**** Data for processing ****
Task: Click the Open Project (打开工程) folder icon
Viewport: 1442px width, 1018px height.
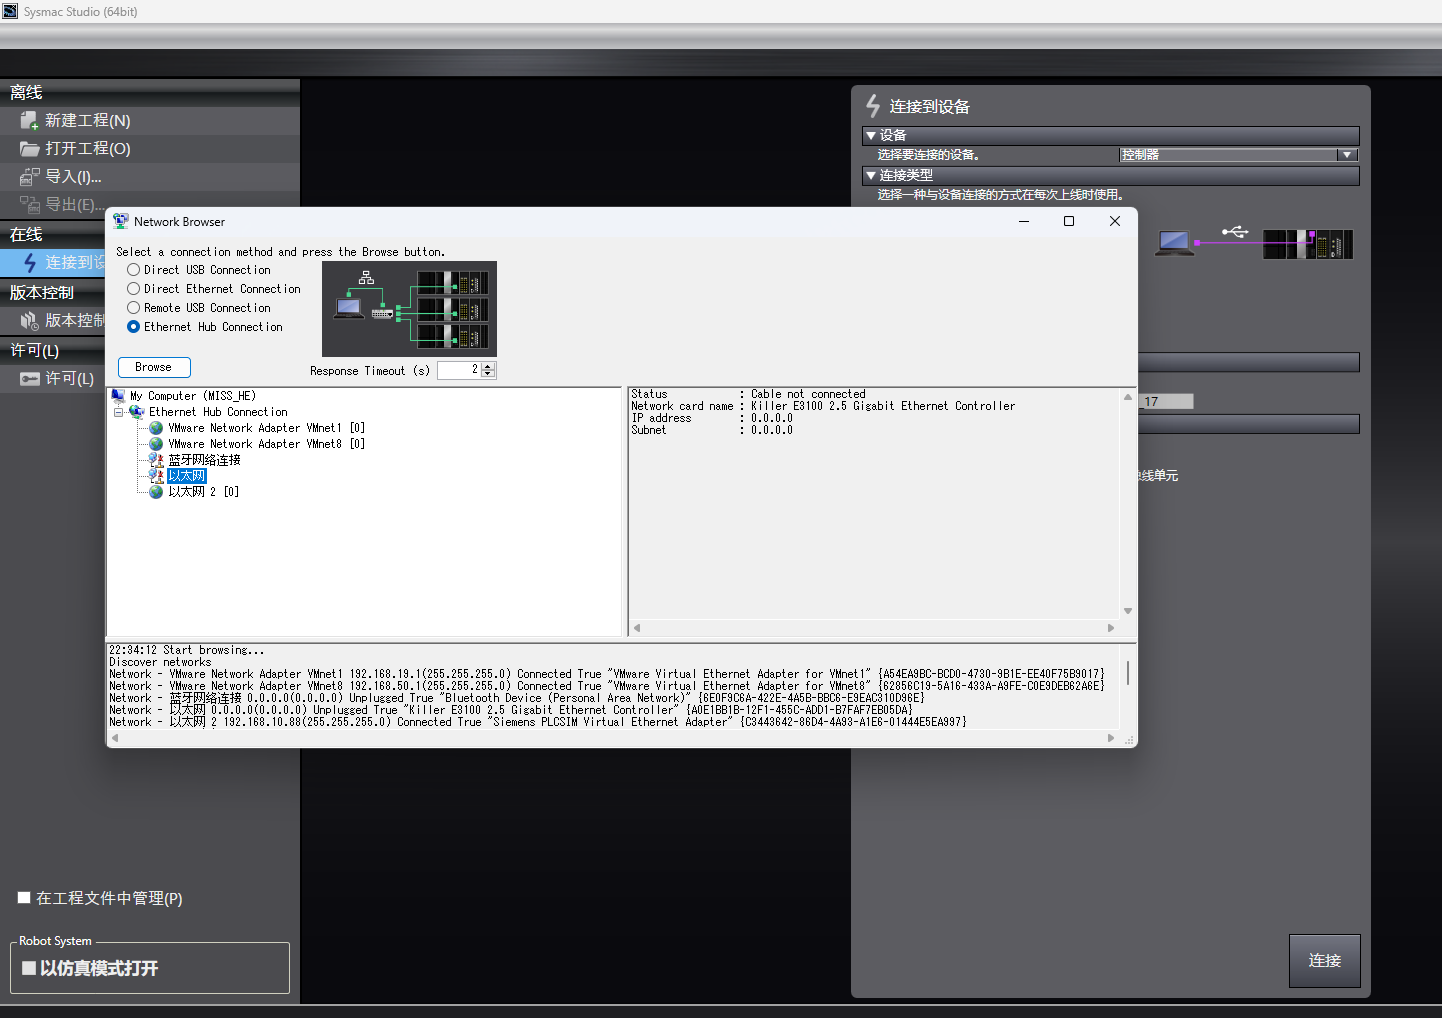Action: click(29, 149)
****
**** Data for processing ****
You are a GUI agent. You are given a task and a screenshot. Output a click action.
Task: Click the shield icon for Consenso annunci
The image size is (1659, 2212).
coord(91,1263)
****
Go through the material above and copy each line that has the word "icon".

→ **Response area**:
Task: Click the Open Project (打开工程) folder icon
Task: Click the shield icon for Consenso annunci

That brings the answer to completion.